(Data items)
+--
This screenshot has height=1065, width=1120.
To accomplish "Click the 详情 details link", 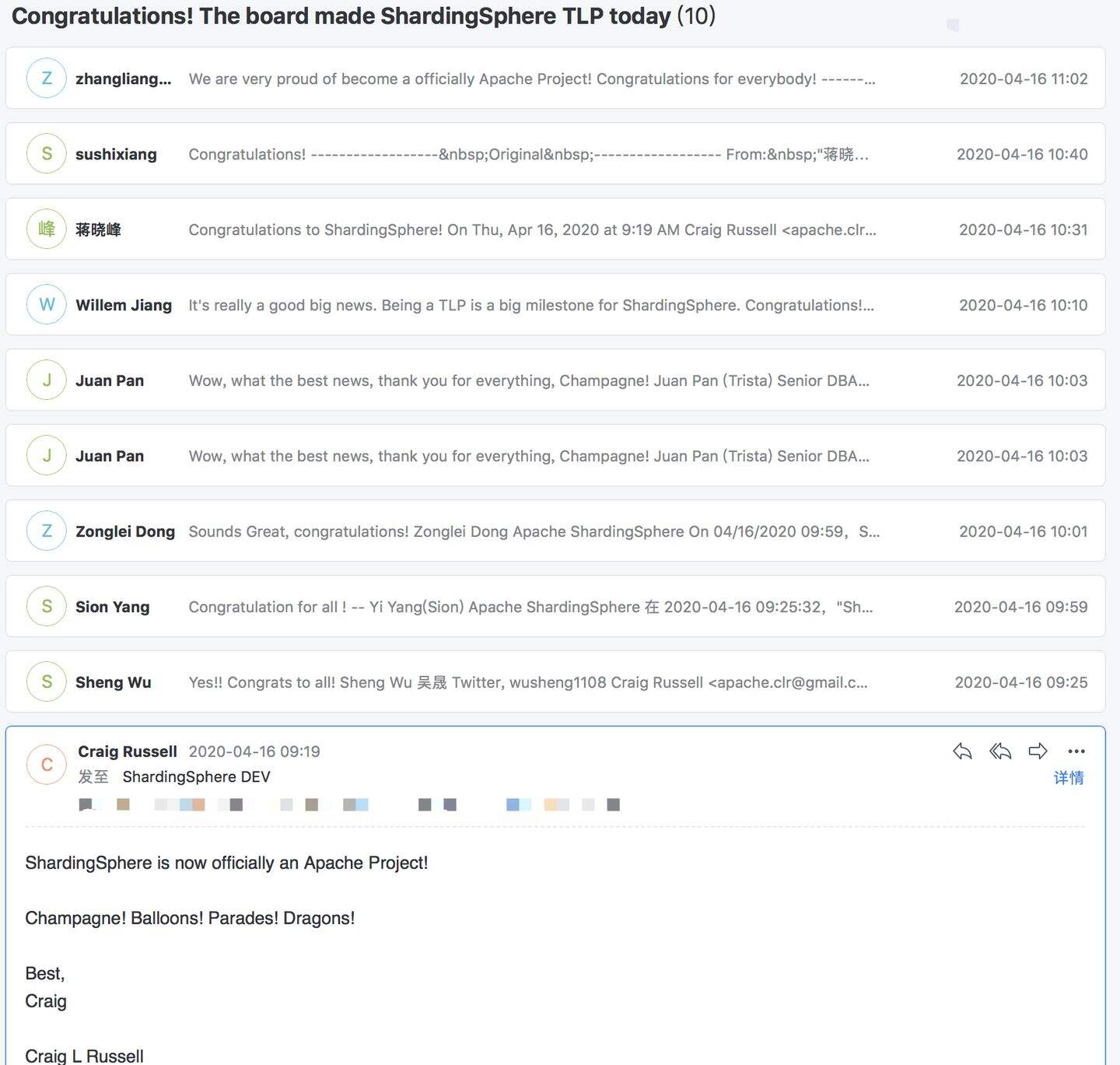I will coord(1068,778).
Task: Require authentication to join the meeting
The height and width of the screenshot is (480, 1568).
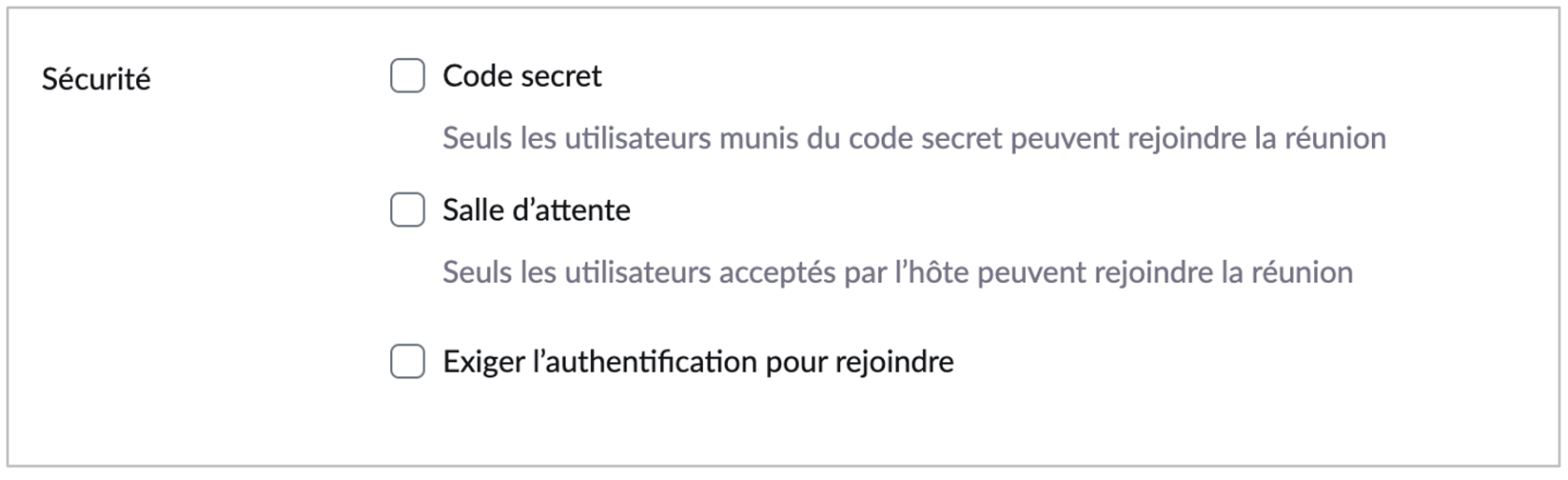Action: pos(407,361)
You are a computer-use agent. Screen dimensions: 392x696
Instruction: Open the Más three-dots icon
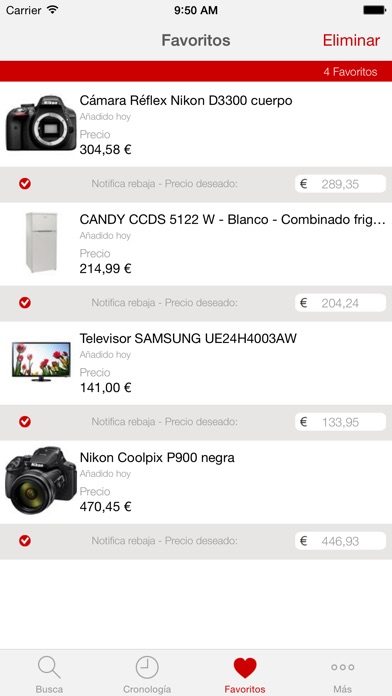pos(343,667)
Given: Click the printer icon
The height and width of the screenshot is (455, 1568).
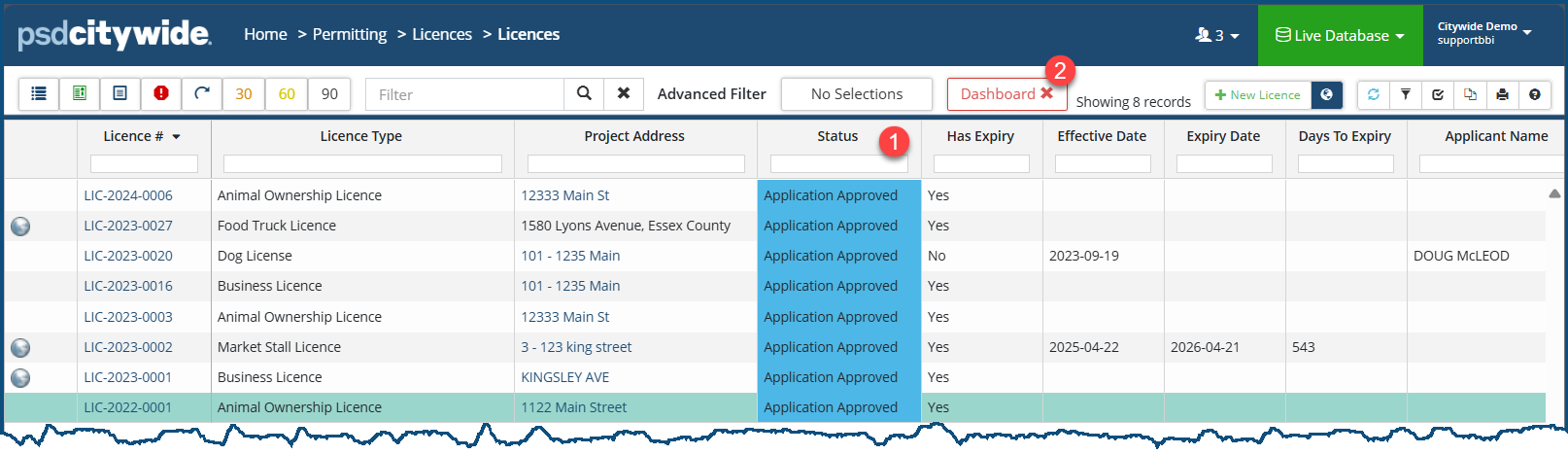Looking at the screenshot, I should click(x=1503, y=95).
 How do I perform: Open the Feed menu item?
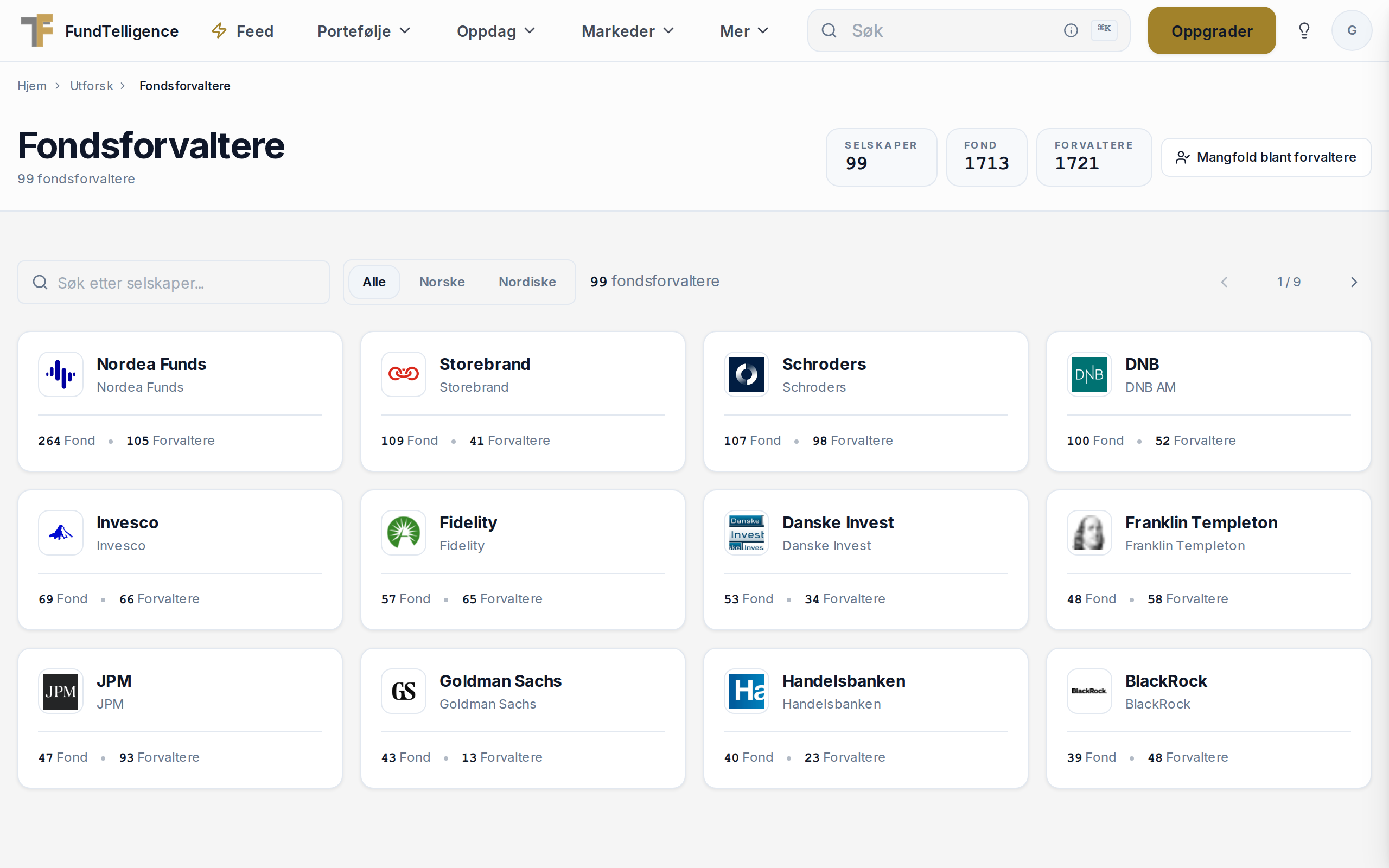243,31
+--
Exercise — Skipping any pictures, copy the line that holds "Given: Click the printer icon" and each line after it through the last line of the records, unchanged, and no other lines.

Solution to this problem —
Given: Click the printer icon
The height and width of the screenshot is (455, 1568).
Looking at the screenshot, I should click(x=1503, y=95).
 How do I perform: Open the Feed menu item?
243,31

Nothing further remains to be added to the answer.